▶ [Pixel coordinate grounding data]
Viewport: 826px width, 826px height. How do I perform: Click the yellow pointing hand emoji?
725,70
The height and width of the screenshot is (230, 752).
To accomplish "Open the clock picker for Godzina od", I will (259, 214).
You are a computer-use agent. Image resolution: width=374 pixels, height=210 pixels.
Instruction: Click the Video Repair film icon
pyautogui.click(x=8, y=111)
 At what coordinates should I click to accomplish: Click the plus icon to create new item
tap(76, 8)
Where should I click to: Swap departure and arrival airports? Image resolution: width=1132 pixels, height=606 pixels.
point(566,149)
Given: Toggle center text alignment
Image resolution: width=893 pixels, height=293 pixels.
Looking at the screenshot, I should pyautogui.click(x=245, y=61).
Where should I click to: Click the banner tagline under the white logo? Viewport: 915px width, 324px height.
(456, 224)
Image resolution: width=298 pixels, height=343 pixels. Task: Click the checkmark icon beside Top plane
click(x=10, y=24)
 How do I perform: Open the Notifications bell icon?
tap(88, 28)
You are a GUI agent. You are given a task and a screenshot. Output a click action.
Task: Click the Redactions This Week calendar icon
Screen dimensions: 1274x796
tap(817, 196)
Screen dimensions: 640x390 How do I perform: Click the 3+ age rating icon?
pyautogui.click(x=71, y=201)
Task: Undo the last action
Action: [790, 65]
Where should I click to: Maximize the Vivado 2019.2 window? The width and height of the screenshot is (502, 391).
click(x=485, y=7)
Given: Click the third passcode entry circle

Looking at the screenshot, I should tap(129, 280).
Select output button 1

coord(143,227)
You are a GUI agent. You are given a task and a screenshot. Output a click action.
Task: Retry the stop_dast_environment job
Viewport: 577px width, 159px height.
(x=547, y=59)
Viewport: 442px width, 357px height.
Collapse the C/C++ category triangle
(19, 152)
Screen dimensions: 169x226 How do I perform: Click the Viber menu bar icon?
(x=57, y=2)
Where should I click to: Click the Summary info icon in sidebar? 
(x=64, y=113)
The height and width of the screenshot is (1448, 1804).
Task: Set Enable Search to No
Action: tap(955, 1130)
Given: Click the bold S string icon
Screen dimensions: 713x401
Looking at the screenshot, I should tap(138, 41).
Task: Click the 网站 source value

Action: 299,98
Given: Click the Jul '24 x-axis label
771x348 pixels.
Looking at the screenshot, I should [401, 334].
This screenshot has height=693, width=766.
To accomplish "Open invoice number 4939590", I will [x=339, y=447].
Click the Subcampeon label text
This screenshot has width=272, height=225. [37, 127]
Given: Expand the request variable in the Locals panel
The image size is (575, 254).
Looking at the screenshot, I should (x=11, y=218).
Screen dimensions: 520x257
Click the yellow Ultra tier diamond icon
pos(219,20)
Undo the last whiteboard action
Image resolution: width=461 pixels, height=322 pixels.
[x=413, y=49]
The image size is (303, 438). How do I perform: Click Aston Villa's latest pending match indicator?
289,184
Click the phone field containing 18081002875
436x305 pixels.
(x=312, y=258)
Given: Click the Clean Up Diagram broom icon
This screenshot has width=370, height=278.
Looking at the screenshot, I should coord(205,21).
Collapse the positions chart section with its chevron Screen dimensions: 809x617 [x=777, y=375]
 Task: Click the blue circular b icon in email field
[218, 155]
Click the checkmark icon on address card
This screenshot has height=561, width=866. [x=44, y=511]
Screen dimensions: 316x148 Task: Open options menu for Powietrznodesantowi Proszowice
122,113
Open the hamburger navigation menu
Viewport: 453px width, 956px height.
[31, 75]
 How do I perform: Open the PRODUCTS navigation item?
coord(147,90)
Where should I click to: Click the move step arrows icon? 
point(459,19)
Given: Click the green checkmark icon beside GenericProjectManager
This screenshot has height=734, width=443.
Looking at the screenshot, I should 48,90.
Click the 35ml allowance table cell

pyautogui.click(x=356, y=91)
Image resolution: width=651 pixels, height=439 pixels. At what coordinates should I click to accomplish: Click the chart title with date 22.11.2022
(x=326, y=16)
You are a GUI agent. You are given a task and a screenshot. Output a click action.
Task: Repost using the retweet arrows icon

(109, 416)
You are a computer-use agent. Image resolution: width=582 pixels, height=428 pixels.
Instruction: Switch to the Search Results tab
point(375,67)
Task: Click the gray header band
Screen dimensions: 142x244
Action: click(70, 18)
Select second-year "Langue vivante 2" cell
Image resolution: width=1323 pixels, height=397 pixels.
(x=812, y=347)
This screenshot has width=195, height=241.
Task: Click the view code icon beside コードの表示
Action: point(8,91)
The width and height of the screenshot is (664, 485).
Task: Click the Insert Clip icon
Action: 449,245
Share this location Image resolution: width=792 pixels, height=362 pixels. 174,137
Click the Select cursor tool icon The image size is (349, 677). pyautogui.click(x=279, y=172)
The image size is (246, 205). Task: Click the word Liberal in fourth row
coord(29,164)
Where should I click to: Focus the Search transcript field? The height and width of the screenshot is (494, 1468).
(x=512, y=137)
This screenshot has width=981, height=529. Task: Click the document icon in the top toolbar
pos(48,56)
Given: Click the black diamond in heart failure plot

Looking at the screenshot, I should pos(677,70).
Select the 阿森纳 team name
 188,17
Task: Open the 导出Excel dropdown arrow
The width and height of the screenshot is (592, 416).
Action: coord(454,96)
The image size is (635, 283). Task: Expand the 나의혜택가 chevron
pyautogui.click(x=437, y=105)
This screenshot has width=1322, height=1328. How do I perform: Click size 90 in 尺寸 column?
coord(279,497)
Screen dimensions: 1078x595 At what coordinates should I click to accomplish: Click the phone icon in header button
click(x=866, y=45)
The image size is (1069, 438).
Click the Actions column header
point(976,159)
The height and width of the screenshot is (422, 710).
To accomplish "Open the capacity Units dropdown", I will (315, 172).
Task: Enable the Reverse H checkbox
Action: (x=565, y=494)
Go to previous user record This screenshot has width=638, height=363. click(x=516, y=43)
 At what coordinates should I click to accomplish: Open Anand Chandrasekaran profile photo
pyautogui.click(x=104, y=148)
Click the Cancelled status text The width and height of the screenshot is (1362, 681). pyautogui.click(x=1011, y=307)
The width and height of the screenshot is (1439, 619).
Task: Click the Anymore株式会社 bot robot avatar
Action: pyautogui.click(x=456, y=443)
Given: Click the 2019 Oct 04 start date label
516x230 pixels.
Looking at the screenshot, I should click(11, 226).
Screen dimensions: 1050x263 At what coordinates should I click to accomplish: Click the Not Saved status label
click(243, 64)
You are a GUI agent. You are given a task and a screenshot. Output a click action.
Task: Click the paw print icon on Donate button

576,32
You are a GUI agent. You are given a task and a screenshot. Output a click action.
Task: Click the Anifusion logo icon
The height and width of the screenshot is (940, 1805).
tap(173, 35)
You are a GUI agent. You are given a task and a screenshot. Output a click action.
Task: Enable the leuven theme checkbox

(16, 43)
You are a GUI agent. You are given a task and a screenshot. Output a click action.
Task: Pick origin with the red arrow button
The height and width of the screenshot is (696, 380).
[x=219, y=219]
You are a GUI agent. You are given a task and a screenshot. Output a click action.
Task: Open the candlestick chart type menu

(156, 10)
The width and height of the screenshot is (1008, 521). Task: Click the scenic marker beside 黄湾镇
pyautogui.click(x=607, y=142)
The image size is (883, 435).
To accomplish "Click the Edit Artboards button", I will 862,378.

▶ [Prompt] Every entry should be retyped exactly as it appears.

▶ [Answer space]
Viewport: 826px width, 826px height. How do I perform: Click the yellow pointing hand emoji?
725,70
The height and width of the screenshot is (230, 752).
To accomplish "Open the clock picker for Godzina od", I will (259, 214).
You are a computer-use agent. Image resolution: width=374 pixels, height=210 pixels.
Instruction: Click the Video Repair film icon
pyautogui.click(x=8, y=111)
 At what coordinates should I click to accomplish: Click the plus icon to create new item
tap(76, 8)
Where should I click to: Swap departure and arrival airports? Image resolution: width=1132 pixels, height=606 pixels.
point(566,149)
Given: Toggle center text alignment
Image resolution: width=893 pixels, height=293 pixels.
Looking at the screenshot, I should pyautogui.click(x=245, y=61).
Where should I click to: Click the banner tagline under the white logo? Viewport: 915px width, 324px height.
(456, 224)
Image resolution: width=298 pixels, height=343 pixels. Task: Click the checkmark icon beside Top plane
click(x=10, y=24)
 How do I perform: Open the Notifications bell icon?
tap(88, 28)
You are a GUI agent. You are given a task and a screenshot. Output a click action.
Task: Click the Redactions This Week calendar icon
Screen dimensions: 1274x796
tap(817, 196)
Screen dimensions: 640x390 How do I perform: Click the 3+ age rating icon?
pyautogui.click(x=71, y=201)
Task: Undo the last action
Action: [790, 65]
Where should I click to: Maximize the Vivado 2019.2 window? The width and height of the screenshot is (502, 391).
click(x=485, y=7)
Given: Click the third passcode entry circle

Looking at the screenshot, I should tap(129, 280).
Select output button 1

coord(143,227)
You are a GUI agent. You are given a task and a screenshot. Output a click action.
Task: Retry the stop_dast_environment job
Viewport: 577px width, 159px height.
(x=547, y=59)
Viewport: 442px width, 357px height.
Collapse the C/C++ category triangle
(19, 152)
Screen dimensions: 169x226 How do I perform: Click the Viber menu bar icon?
(x=57, y=2)
Where should I click to: Click the Summary info icon in sidebar? 
(x=64, y=113)
The height and width of the screenshot is (1448, 1804).
Task: Set Enable Search to No
Action: tap(955, 1130)
Given: Click the bold S string icon
Screen dimensions: 713x401
Looking at the screenshot, I should tap(138, 41).
Task: Click the 网站 source value

Action: 299,98
Given: Click the Jul '24 x-axis label
771x348 pixels.
Looking at the screenshot, I should [401, 334].
This screenshot has height=693, width=766.
To accomplish "Open invoice number 4939590", I will [x=339, y=447].
Click the Subcampeon label text
This screenshot has width=272, height=225. [37, 127]
Given: Expand the request variable in the Locals panel
The image size is (575, 254).
Looking at the screenshot, I should (x=11, y=218).
Screen dimensions: 520x257
Click the yellow Ultra tier diamond icon
pos(219,20)
Undo the last whiteboard action
Image resolution: width=461 pixels, height=322 pixels.
[x=413, y=49]
The image size is (303, 438). How do I perform: Click Aston Villa's latest pending match indicator?
289,184
Click the phone field containing 18081002875
436x305 pixels.
(x=312, y=258)
Given: Click the Clean Up Diagram broom icon
This screenshot has width=370, height=278.
Looking at the screenshot, I should coord(205,21).
Collapse the positions chart section with its chevron Screen dimensions: 809x617 [x=777, y=375]
 Task: Click the blue circular b icon in email field
[218, 155]
Click the checkmark icon on address card
This screenshot has height=561, width=866. [x=44, y=511]
Screen dimensions: 316x148 Task: Open options menu for Powietrznodesantowi Proszowice
122,113
Open the hamburger navigation menu
Viewport: 453px width, 956px height.
[31, 75]
 How do I perform: Open the PRODUCTS navigation item?
coord(147,90)
Where should I click to: Click the move step arrows icon? 
point(459,19)
Given: Click the green checkmark icon beside GenericProjectManager
This screenshot has height=734, width=443.
Looking at the screenshot, I should 48,90.
Click the 35ml allowance table cell

pyautogui.click(x=356, y=91)
Image resolution: width=651 pixels, height=439 pixels. At what coordinates should I click to accomplish: Click the chart title with date 22.11.2022
(x=326, y=16)
You are a GUI agent. You are given a task and a screenshot. Output a click action.
Task: Repost using the retweet arrows icon

(109, 416)
You are a computer-use agent. Image resolution: width=582 pixels, height=428 pixels.
Instruction: Switch to the Search Results tab
point(375,67)
Task: Click the gray header band
Screen dimensions: 142x244
Action: click(70, 18)
Select second-year "Langue vivante 2" cell
Image resolution: width=1323 pixels, height=397 pixels.
(x=812, y=347)
This screenshot has width=195, height=241.
Task: Click the view code icon beside コードの表示
Action: point(8,91)
The width and height of the screenshot is (664, 485).
Task: Click the Insert Clip icon
Action: 449,245
Share this location Image resolution: width=792 pixels, height=362 pixels. 174,137
Click the Select cursor tool icon The image size is (349, 677). pyautogui.click(x=279, y=172)
The image size is (246, 205). Task: Click the word Liberal in fourth row
coord(29,164)
Where should I click to: Focus the Search transcript field? The height and width of the screenshot is (494, 1468).
(x=512, y=137)
This screenshot has width=981, height=529. Task: Click the document icon in the top toolbar
pos(48,56)
Given: Click the black diamond in heart failure plot

Looking at the screenshot, I should pos(677,70).
Select the 阿森纳 team name
 188,17
Task: Open the 导出Excel dropdown arrow
The width and height of the screenshot is (592, 416).
Action: coord(454,96)
The image size is (635, 283). Task: Expand the 나의혜택가 chevron
pyautogui.click(x=437, y=105)
This screenshot has width=1322, height=1328. How do I perform: Click size 90 in 尺寸 column?
coord(279,497)
Screen dimensions: 1078x595 At what coordinates should I click to accomplish: Click the phone icon in header button
click(x=866, y=45)
The image size is (1069, 438).
Click the Actions column header
point(976,159)
The height and width of the screenshot is (422, 710).
To accomplish "Open the capacity Units dropdown", I will (315, 172).
Task: Enable the Reverse H checkbox
Action: (x=565, y=494)
Go to previous user record This screenshot has width=638, height=363. click(x=516, y=43)
 At what coordinates should I click to accomplish: Open Anand Chandrasekaran profile photo
pyautogui.click(x=104, y=148)
Click the Cancelled status text The width and height of the screenshot is (1362, 681). pyautogui.click(x=1011, y=307)
The width and height of the screenshot is (1439, 619).
Task: Click the Anymore株式会社 bot robot avatar
Action: pyautogui.click(x=456, y=443)
Given: Click the 2019 Oct 04 start date label
516x230 pixels.
Looking at the screenshot, I should click(11, 226).
Screen dimensions: 1050x263 At what coordinates should I click to accomplish: Click the Not Saved status label
click(243, 64)
You are a GUI agent. You are given a task and a screenshot. Output a click action.
Task: Click the paw print icon on Donate button

576,32
You are a GUI agent. You are given a task and a screenshot. Output a click action.
Task: Click the Anifusion logo icon
The height and width of the screenshot is (940, 1805).
tap(173, 35)
You are a GUI agent. You are given a task and a screenshot. Output a click action.
Task: Enable the leuven theme checkbox

(16, 43)
You are a GUI agent. You are given a task and a screenshot. Output a click action.
Task: Pick origin with the red arrow button
The height and width of the screenshot is (696, 380).
[x=219, y=219]
You are a GUI agent. You are given a task and a screenshot. Output a click action.
Task: Open the candlestick chart type menu

(156, 10)
The width and height of the screenshot is (1008, 521). Task: Click the scenic marker beside 黄湾镇
pyautogui.click(x=607, y=142)
The image size is (883, 435).
To accomplish "Click the Edit Artboards button", I will 862,378.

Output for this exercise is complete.